Friday, June 5, 2015

Festival to Honor Bendis

Hay, Everyone!

So tonight we honor Bendis and I hope that your week has been good. My brother finally got a job, which was wonderful. It means that we have more resources then we had last month. It's in something that he's good at and I believe that it's always good idea to work in an area that you feel that your good at. And not be stuck in something that you hate.

So I'm going to be adding info about Bendis and I hope that you have a wonderful remaining of the week.

BENDIS (Bendis), a Thracian divinity in whom the moon was worshipped.
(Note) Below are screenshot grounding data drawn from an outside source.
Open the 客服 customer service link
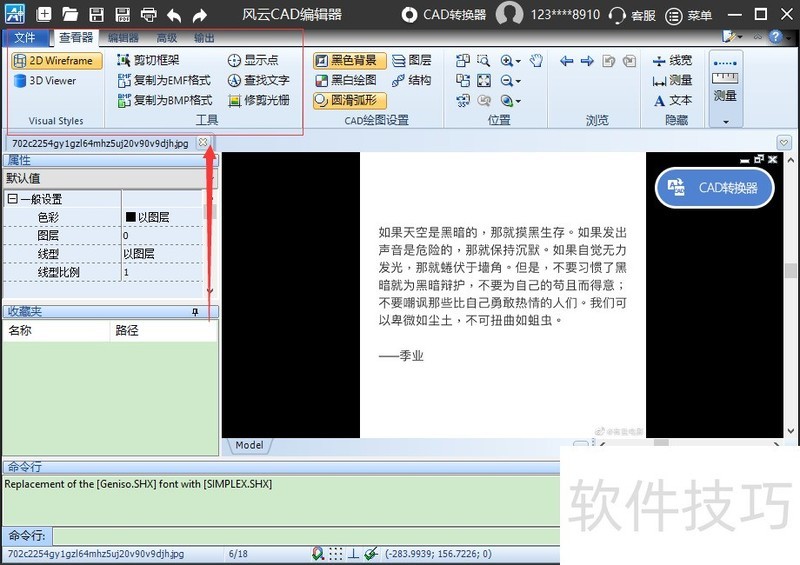This screenshot has width=800, height=565. 632,15
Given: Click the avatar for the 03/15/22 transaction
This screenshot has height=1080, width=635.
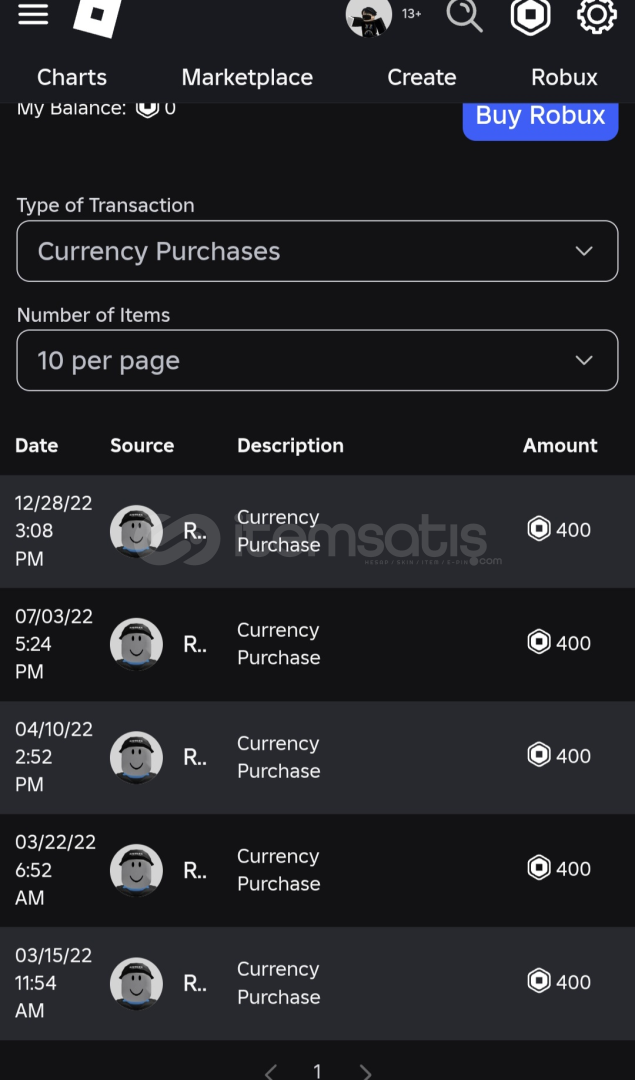Looking at the screenshot, I should tap(136, 983).
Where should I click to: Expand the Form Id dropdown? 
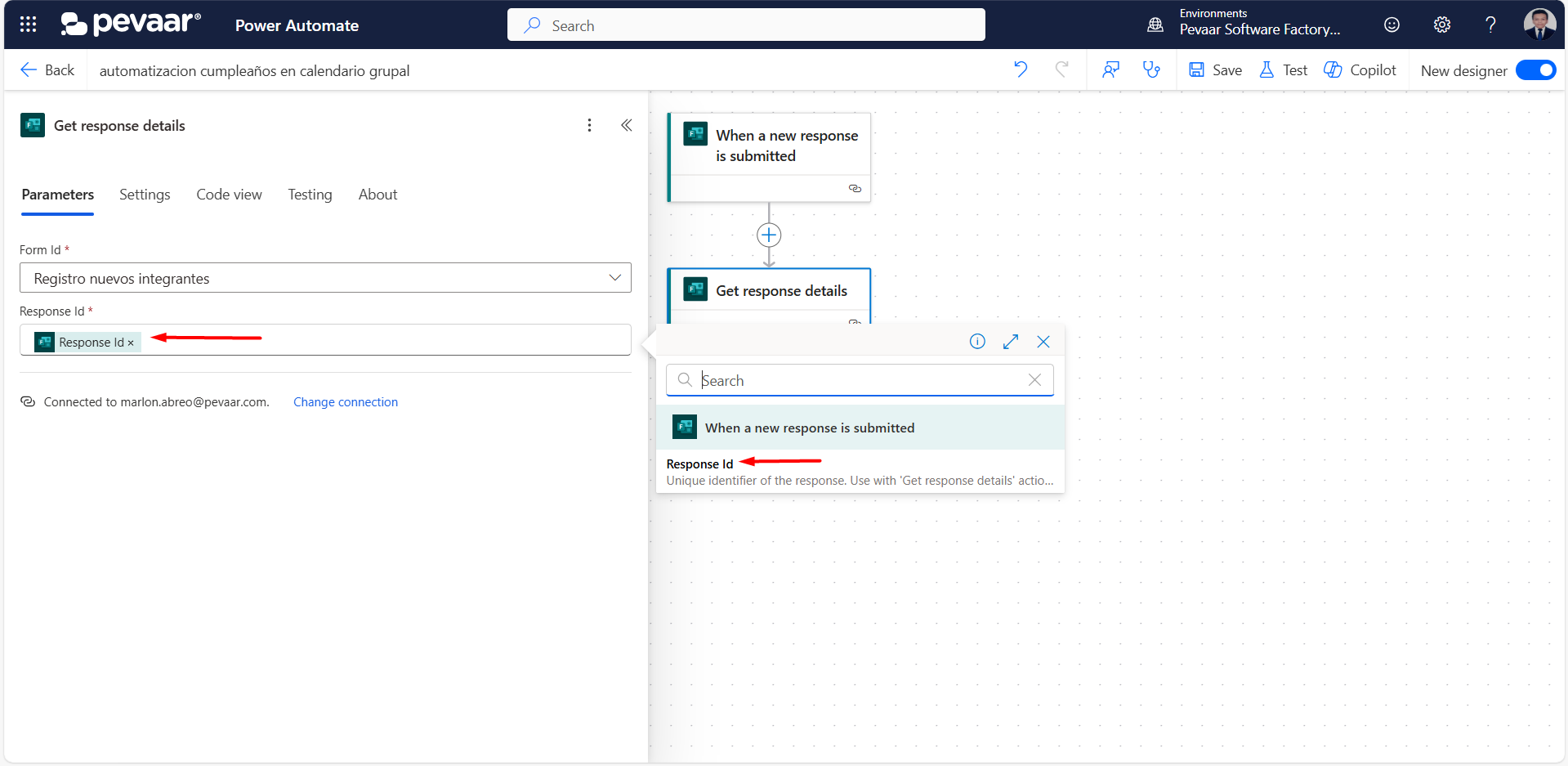(614, 278)
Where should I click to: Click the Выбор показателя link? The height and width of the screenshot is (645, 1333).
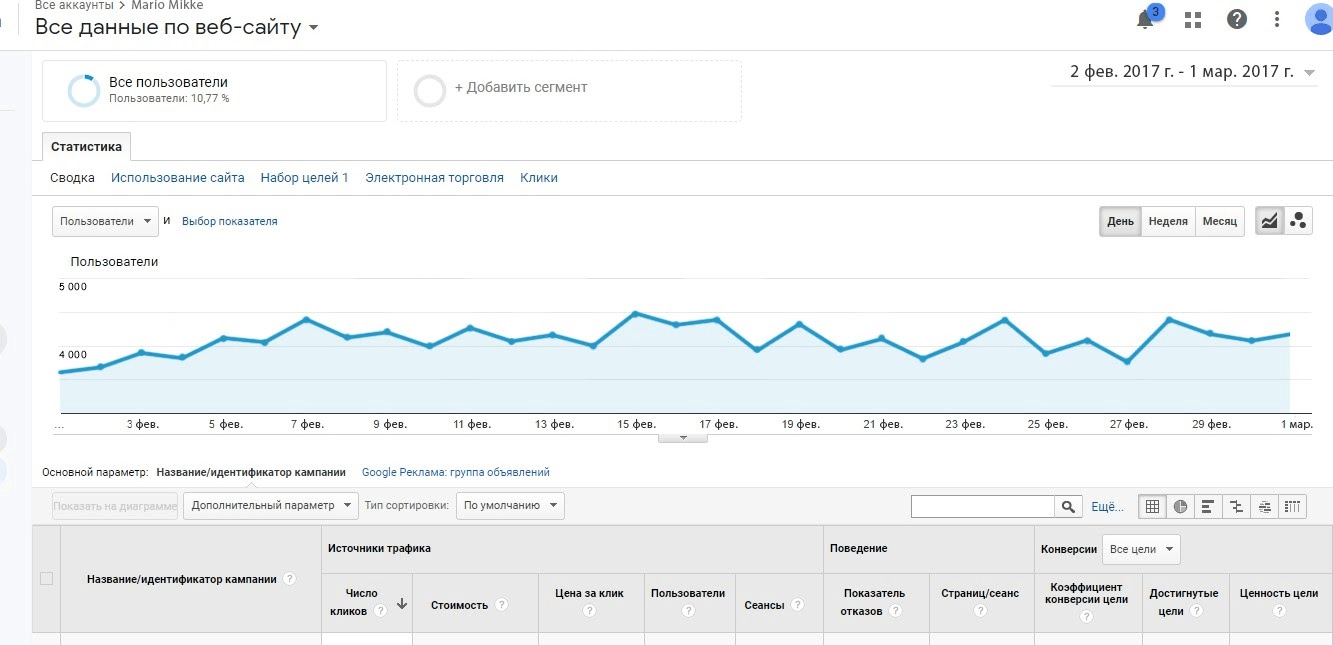(230, 221)
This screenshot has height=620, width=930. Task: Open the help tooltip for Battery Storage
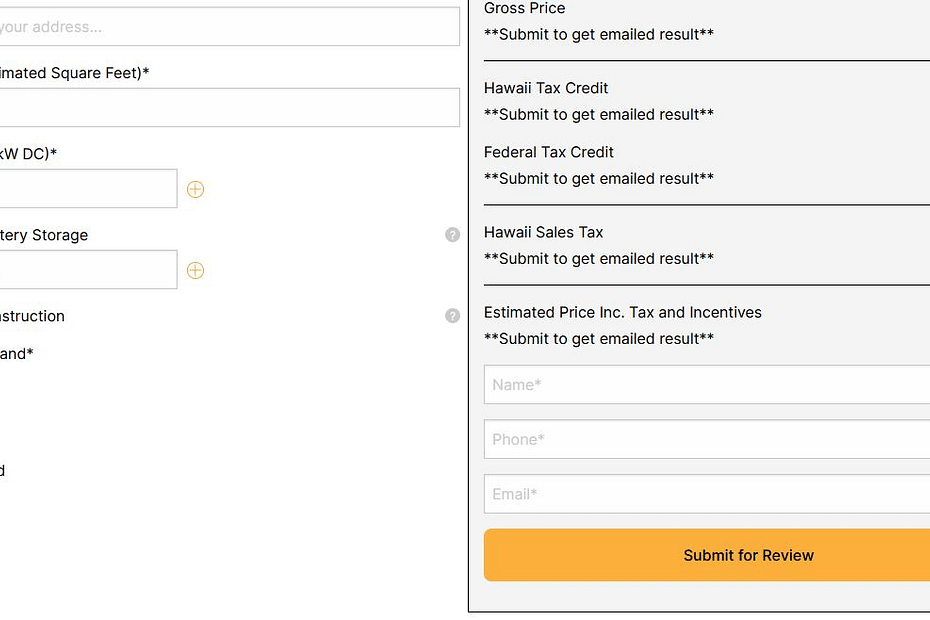[x=452, y=235]
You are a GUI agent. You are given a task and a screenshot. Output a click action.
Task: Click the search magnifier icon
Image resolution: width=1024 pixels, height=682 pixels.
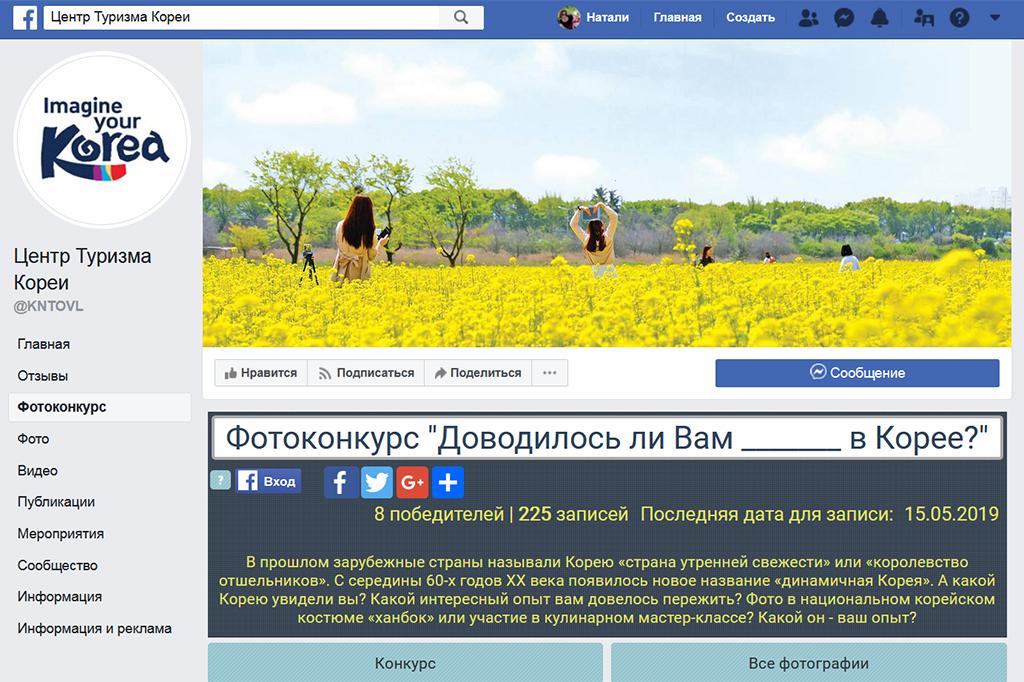pyautogui.click(x=461, y=17)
Hesychius (s. v. dilonchon) says, that the poet Cratinus called this goddess dilonchos, either because she had to discharge two duties, one towards heaven and the other towards the earth, or because she bore two lances, or lastly, because she had two lights, the one her own and the other derived from the sun. In Greece she was sometimes identified with Persephone, but more commonly with Artemis. (Proclus, Theolog. p. 353.) From an expression of Aristophanes, who in his comedy "The Lemnian Women" called her the megalĂȘ theos (Phot. Lex. and Hesych. s. v.), it may be inferred, that she was worshipped in Lemnos; and it was either from this island or from Thrace that her worship was introduced into Attica; for we know, that as early as the time of Plato the Bendideia were celebrated in Peiraeeus every year on the twentieth of Thargelion. (Hesych. s. v. Bendis; Plat. Rep. i. 1; Proclus, ad Tim. p. 9; Xen. Hell. ii. 4. § 11; Strab. x. p. 471; Liv. xxxviii. 41.)